*Task data*:
★ ★ ★ ★ ★ ★ ★

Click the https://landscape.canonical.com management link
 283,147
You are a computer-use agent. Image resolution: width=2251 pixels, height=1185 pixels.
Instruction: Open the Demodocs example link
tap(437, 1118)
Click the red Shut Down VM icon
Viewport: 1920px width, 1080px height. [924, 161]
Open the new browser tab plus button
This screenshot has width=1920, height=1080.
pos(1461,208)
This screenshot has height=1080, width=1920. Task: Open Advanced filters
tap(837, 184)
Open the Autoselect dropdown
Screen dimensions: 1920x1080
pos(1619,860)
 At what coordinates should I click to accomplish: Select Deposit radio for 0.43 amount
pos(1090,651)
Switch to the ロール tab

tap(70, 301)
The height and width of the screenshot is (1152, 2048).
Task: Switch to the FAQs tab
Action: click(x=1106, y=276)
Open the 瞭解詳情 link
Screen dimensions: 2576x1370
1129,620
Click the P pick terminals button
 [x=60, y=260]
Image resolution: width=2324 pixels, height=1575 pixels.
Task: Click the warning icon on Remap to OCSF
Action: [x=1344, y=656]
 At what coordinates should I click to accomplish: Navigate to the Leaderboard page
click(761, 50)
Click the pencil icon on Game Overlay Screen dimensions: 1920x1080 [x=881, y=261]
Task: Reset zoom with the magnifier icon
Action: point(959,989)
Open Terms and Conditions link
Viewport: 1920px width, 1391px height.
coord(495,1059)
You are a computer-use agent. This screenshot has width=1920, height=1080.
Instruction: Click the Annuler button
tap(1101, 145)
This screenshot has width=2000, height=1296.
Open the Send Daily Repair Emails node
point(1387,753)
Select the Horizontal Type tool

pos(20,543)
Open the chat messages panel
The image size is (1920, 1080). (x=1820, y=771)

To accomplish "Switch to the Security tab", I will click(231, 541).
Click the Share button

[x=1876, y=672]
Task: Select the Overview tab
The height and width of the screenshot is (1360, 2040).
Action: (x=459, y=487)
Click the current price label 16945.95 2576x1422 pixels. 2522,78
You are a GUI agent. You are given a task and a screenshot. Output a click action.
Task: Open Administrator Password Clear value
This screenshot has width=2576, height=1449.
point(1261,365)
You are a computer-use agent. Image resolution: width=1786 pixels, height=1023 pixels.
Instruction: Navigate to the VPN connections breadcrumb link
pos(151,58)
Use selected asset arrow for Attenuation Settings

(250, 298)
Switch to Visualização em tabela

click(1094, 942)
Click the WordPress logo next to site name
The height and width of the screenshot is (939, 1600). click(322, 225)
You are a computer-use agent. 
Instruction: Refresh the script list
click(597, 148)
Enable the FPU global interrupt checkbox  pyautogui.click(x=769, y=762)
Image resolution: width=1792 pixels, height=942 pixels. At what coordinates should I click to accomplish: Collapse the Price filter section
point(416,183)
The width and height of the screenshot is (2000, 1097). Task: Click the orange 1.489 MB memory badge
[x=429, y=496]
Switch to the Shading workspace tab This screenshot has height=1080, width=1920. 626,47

★ ★ ★ ★ ★ ★ ★

The answer must be a word-for-word restatement of the records.

*Task result*:
Click the https://landscape.canonical.com management link
 283,147
You are a computer-use agent. Image resolution: width=2251 pixels, height=1185 pixels.
Instruction: Open the Demodocs example link
tap(437, 1118)
Click the red Shut Down VM icon
Viewport: 1920px width, 1080px height. [924, 161]
Open the new browser tab plus button
This screenshot has width=1920, height=1080.
pos(1461,208)
This screenshot has height=1080, width=1920. Task: Open Advanced filters
tap(837, 184)
Open the Autoselect dropdown
Screen dimensions: 1920x1080
pos(1619,860)
 At what coordinates should I click to accomplish: Select Deposit radio for 0.43 amount
pos(1090,651)
Switch to the ロール tab

tap(70, 301)
The height and width of the screenshot is (1152, 2048).
Task: Switch to the FAQs tab
Action: click(x=1106, y=276)
Open the 瞭解詳情 link
Screen dimensions: 2576x1370
1129,620
Click the P pick terminals button
 [x=60, y=260]
Image resolution: width=2324 pixels, height=1575 pixels.
Task: Click the warning icon on Remap to OCSF
Action: [x=1344, y=656]
 At what coordinates should I click to accomplish: Navigate to the Leaderboard page
click(761, 50)
Click the pencil icon on Game Overlay Screen dimensions: 1920x1080 [x=881, y=261]
Task: Reset zoom with the magnifier icon
Action: point(959,989)
Open Terms and Conditions link
Viewport: 1920px width, 1391px height.
coord(495,1059)
You are a computer-use agent. This screenshot has width=1920, height=1080.
Instruction: Click the Annuler button
tap(1101, 145)
This screenshot has width=2000, height=1296.
Open the Send Daily Repair Emails node
point(1387,753)
Select the Horizontal Type tool

pos(20,543)
Open the chat messages panel
The image size is (1920, 1080). (x=1820, y=771)

To accomplish "Switch to the Security tab", I will click(231, 541).
Click the Share button

[x=1876, y=672]
Task: Select the Overview tab
The height and width of the screenshot is (1360, 2040).
Action: (x=459, y=487)
Click the current price label 16945.95 2576x1422 pixels. 2522,78
You are a GUI agent. You are given a task and a screenshot. Output a click action.
Task: Open Administrator Password Clear value
This screenshot has width=2576, height=1449.
point(1261,365)
You are a computer-use agent. Image resolution: width=1786 pixels, height=1023 pixels.
Instruction: Navigate to the VPN connections breadcrumb link
pos(151,58)
Use selected asset arrow for Attenuation Settings

(250, 298)
Switch to Visualização em tabela

click(1094, 942)
Click the WordPress logo next to site name
The height and width of the screenshot is (939, 1600). click(322, 225)
You are a computer-use agent. 
Instruction: Refresh the script list
click(597, 148)
Enable the FPU global interrupt checkbox  pyautogui.click(x=769, y=762)
Image resolution: width=1792 pixels, height=942 pixels. At what coordinates should I click to accomplish: Collapse the Price filter section
point(416,183)
The width and height of the screenshot is (2000, 1097). Task: Click the orange 1.489 MB memory badge
[x=429, y=496]
Switch to the Shading workspace tab This screenshot has height=1080, width=1920. 626,47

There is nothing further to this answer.